共用方式為


Threat Modeling Tool Posted

I've seen Micheal talk about security a number of times and it's always entertaining as well as informative. Today he announced the availability of a new threat modeling tool. We have to create threat models for just about every VS feature these days so its nice to have such tools available to the public. Good Times - Josh

Yesterday, we posted Frank Swiderski's excellent Threat Modeling Tool. We've been using this internally to do threat models for several months and now the tool is out of beta and ready for the world. Frank's new book, Threat Modeling should be out soon.

Threat Modeling Tool
The Threat Modeling Tool allows users to create threat model documents for applications. It organizes relevant data points, such as entry points, assets, trust levels, data flow diagrams, threats, threat trees, and vulnerabilities into an easy-to-use tree-based view. The tool saves the document as XML, and will export to HTML and MHT using the included XSLTs, or a custom transform supplied by the user.

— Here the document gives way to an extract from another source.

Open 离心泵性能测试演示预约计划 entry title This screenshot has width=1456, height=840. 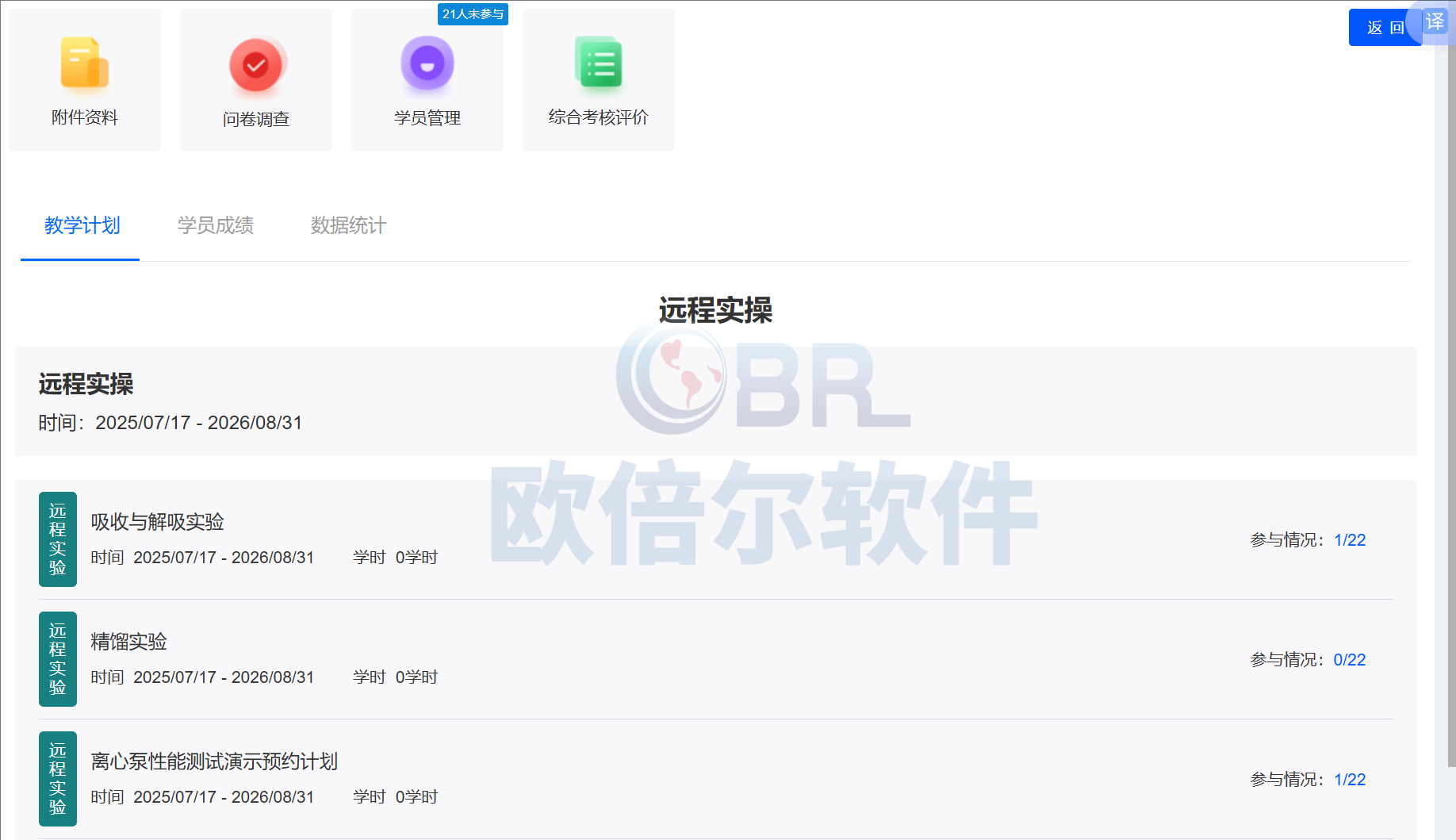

If you're new to threat modeling, check out the Threat Modeling Chapter from Improving Web Application Security: Threats and Countermeasures. You'll also want to check out Chatper 4 of Writing Secure Code, Second Edition. Mike has a post on this as well.

[Via Brian Johnson ]

Comments

  • Anonymous
    May 25, 2004
    Correction: That's actually text from Brian Johnson's blog post, pointing at Michael Howard's blog post.
  • Anonymous
    May 25, 2004
    Good catch. I grabbed the wrong post. It looks weird, but my update is at least technically correct now.